• **Data entries**:
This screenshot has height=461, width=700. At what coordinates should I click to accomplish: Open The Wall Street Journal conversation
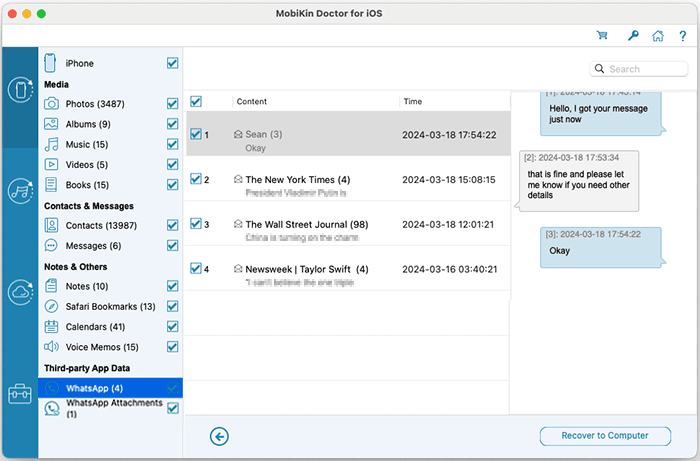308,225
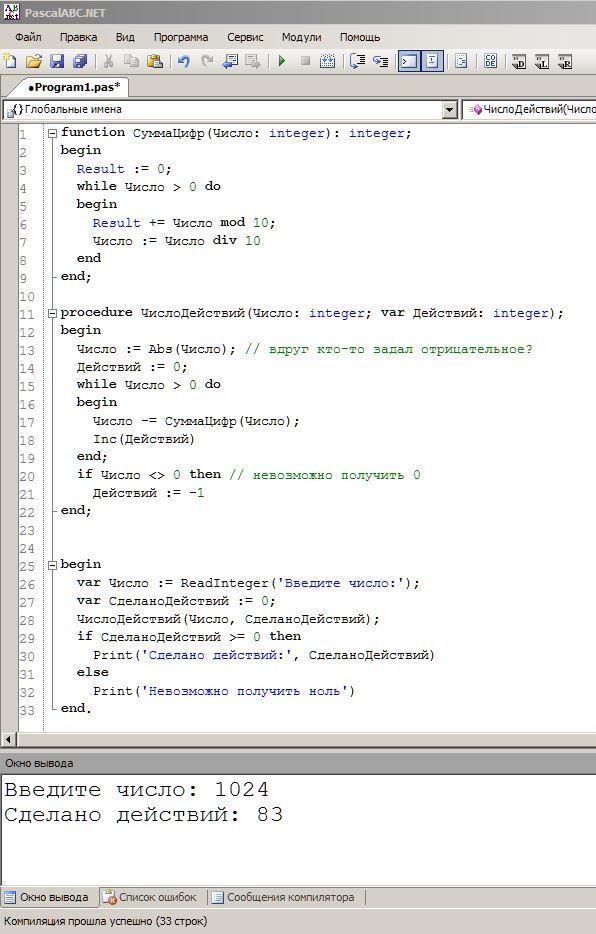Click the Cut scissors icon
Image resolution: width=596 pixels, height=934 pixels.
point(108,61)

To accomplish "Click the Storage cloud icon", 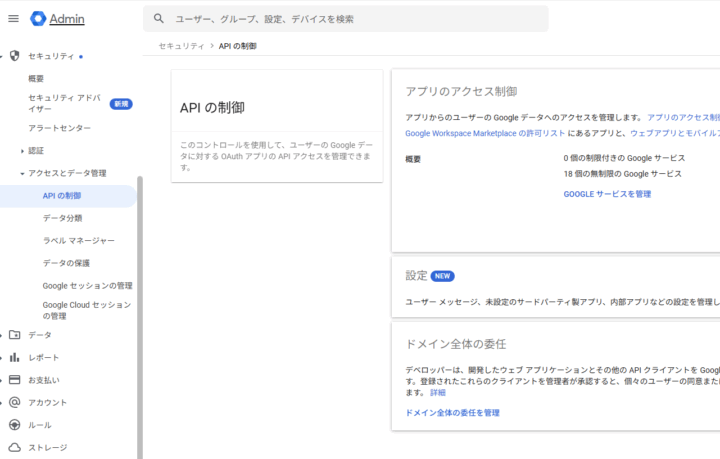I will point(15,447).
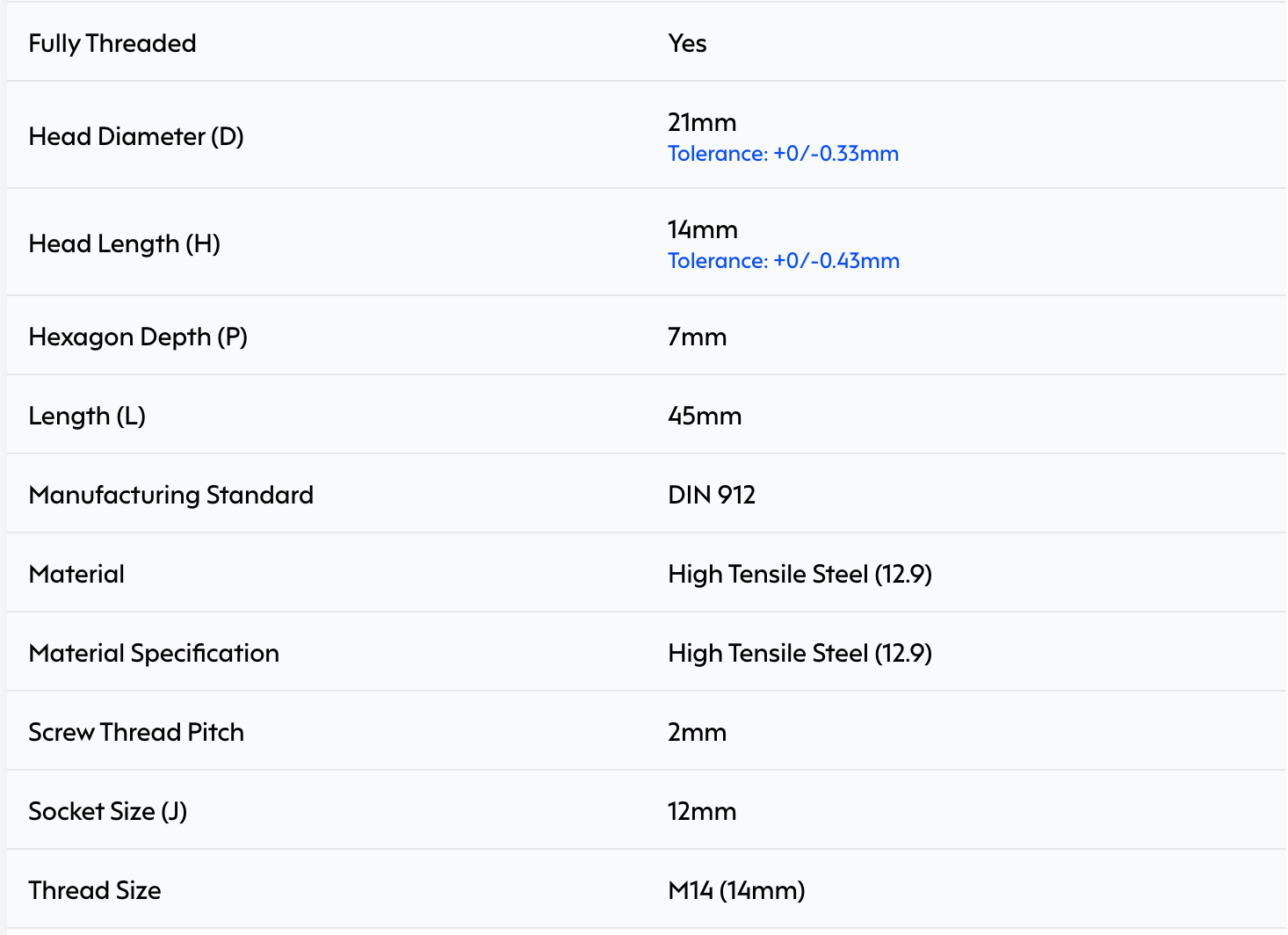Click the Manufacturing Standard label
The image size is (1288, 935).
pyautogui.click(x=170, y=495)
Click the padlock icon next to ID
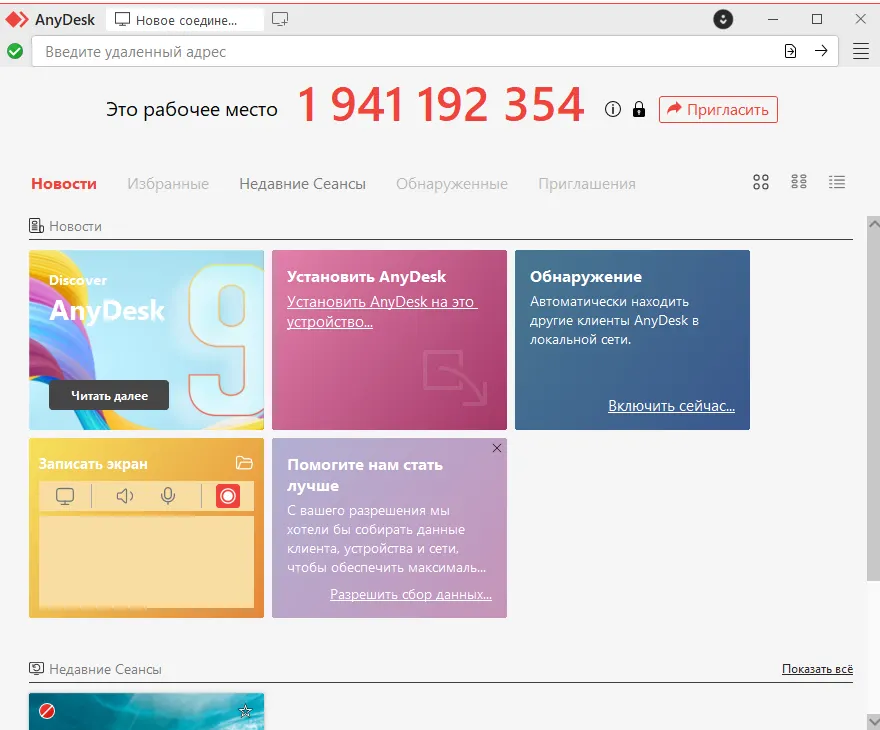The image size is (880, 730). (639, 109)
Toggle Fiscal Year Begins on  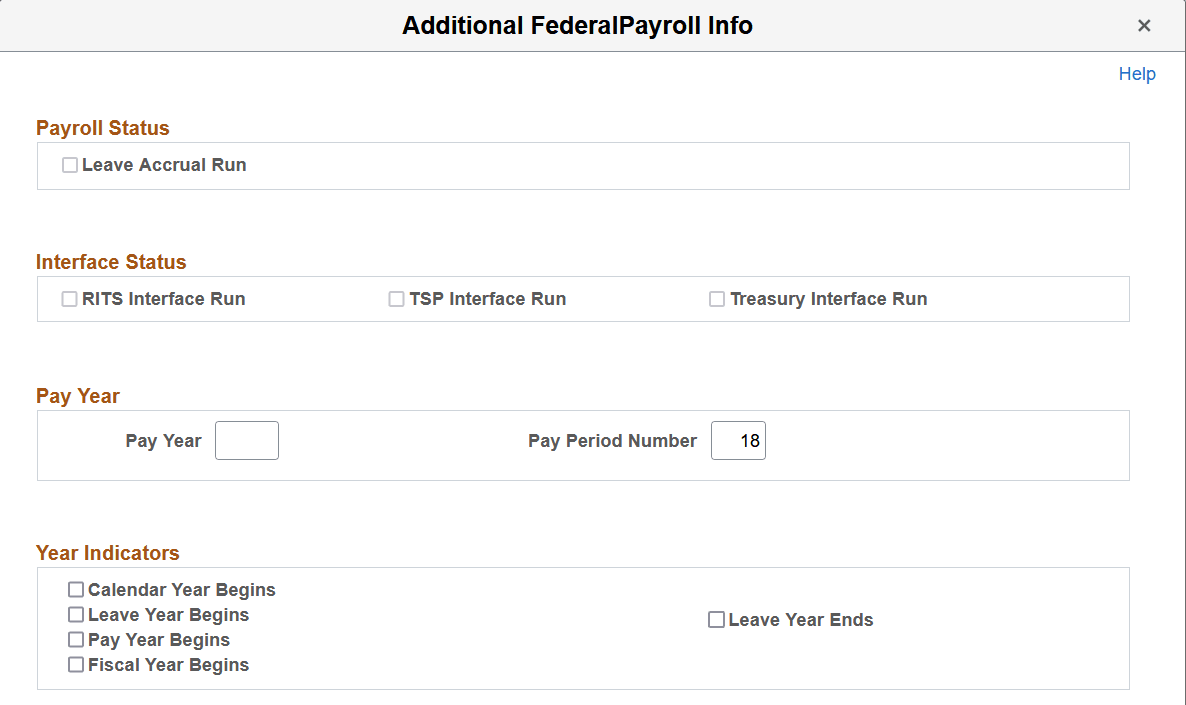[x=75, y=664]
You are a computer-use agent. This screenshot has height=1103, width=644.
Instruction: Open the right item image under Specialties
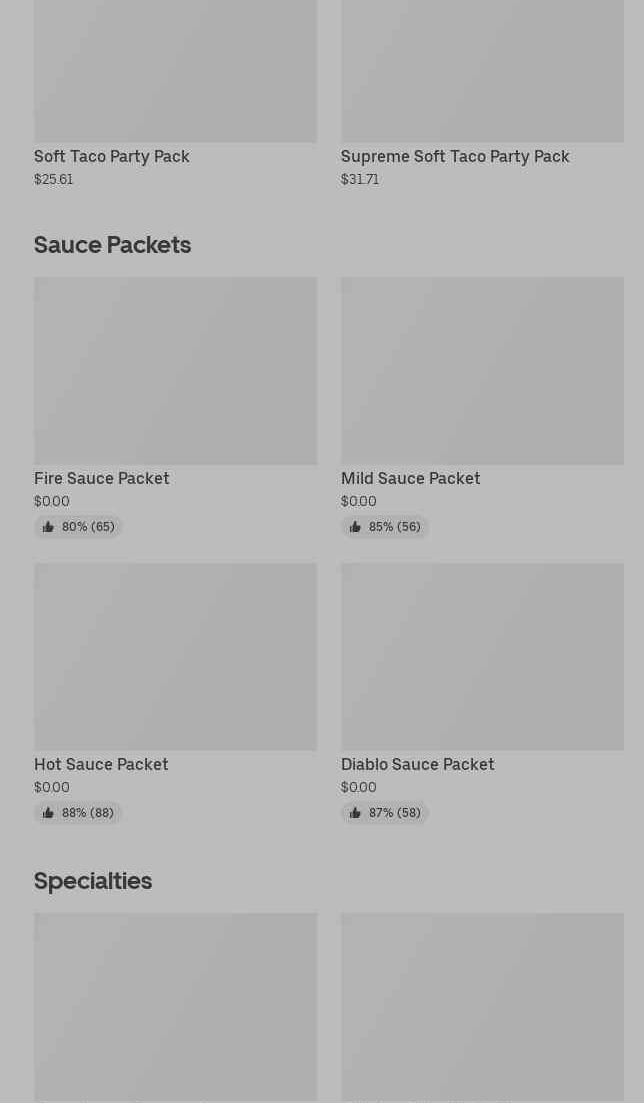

• **About this exercise**: From the line containing "You are a computer-use" through the last line of the records above, reproduce every line exactly, leaving out the pictures.

• **Problem solution**:
You are a computer-use agent. This screenshot has height=1103, width=644.
Instruction: Open the right item image under Specialties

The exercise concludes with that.